## DATASET RECORDS
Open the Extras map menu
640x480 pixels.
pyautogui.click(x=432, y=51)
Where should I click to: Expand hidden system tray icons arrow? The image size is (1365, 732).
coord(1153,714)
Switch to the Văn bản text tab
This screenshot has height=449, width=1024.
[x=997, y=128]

## WHAT IS EXPECTED
Each of the records above is to be reproduced word for word.

## RESULT OF THE EXERCISE
Open the Extras map menu
640x480 pixels.
pyautogui.click(x=432, y=51)
Where should I click to: Expand hidden system tray icons arrow? The image size is (1365, 732).
coord(1153,714)
Switch to the Văn bản text tab
This screenshot has height=449, width=1024.
[x=997, y=128]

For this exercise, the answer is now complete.